REPORTAGE  Dans la structure parisienne de pédopsychiatrie qui se consacre au mal-être des jeunes, les consultations ont augmenté de 30 % depuis le début de la pandémie. La spécificité de cette maison des adolescents est de mêler soins médicaux et ateliers de hip-hop, de musique ou d’arts plastiques pour retrouver l’estime de soi.

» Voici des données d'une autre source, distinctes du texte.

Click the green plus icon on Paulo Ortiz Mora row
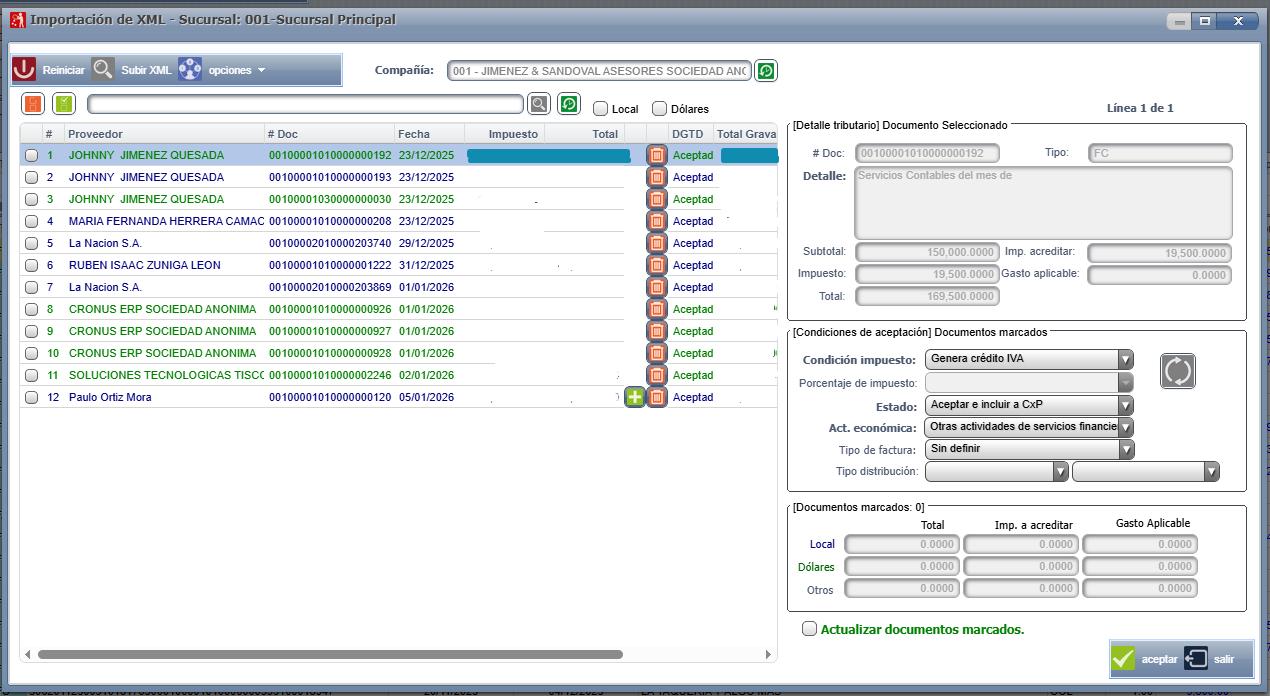Viewport: 1270px width, 696px height. click(634, 397)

La tête dans le bac à shampoing, elle savoure son massage les yeux fermés. Louise (les prénoms ont été modifiés) ne lave pas souvent ses cheveux bouclés. « C’est compliqué avec la douche, on dit qu’elle est bipolaire, s’amuse-t-elle. On ne sait jamais si on aura du chaud ou du froid ! » Les mains expertes de la coiffeuse dorlotent son cuir chevelu. D’habitude, Louise ne supporte pas qu’on la touche : « Je ne fais jamais de câlins, je n’aime pas les massages sur le corps, mais là, ça va. » Dans ce cocon ressemblant à un vrai salon de coiffure, avec ses fauteuils design et sa publicité de shampoing, Louise, 16 ans, se laisse aller : « Ça fait du bien, j’ai juste à me détendre. »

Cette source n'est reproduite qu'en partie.